▶ Tasks:
A. Answer these questions from the forum thread about peeking into heaven, one line each:
(i) How many golden faces does gold4me say would be looking back?
(ii) What breed is Munchkin in Karen519's list?
(iii) What breed were Misty and Samantha?
B. Extend the forum thread about peeking into heaven, picking up right after its last line.

▶ Supplied passage:
# If you can poke a hole and take a peek into heaven



## gold4me (Mar 12, 2006)

I would have 6 golden faces looking at me.


----------



## Karen519 (Aug 21, 2006)

*Love this*

Thanks for posting this picture, I just love it.

I would have eight dogs looking back:
Honey, Cocker Spaniel
White Sox, Mix
Mimi, Bichon Frise
Gizmo, Bichon Frise
Munchkin, Samoyed
Gizmo, Samoyed
Snobear, Samoyed
Smooch, Golden Retriever


----------



## B and G Mom (Oct 29, 2014)

I love that! And I agree, lots of Golden faces looking at us...

And of course all our other breeds and mixes too.

For me Bailey, Blossom and Belle would be the Goldens - plus their good buddy Thor the Golden who I babysat for
My childhood dogs Misty, Samantha (English Setters), and Brandy (Brittany)

▶ Given data:

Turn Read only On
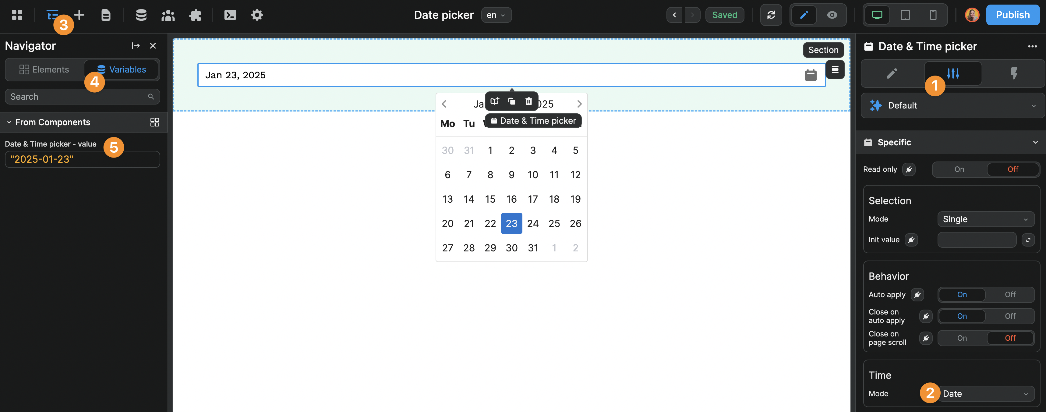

▶ Responses for each task:
A.
(i) Six
(ii) Samoyed
(iii) English Setters

B.
My mixes Ginger and Fred

And of course all my friends pups from here - heaven is the biggest "cuddle puddle" of dogs.


----------



## Otis-Agnes (Nov 24, 2015)

I've seen that picture before and every time I do, I start to tear up. Agnes


----------



## sterling18 (Oct 31, 2016)

Otis-Agnes said:


> I've seen that picture before and every time I do, I start to tear up. Agnes



I believe if we were ever allowed to visit and hold them, we would never let go.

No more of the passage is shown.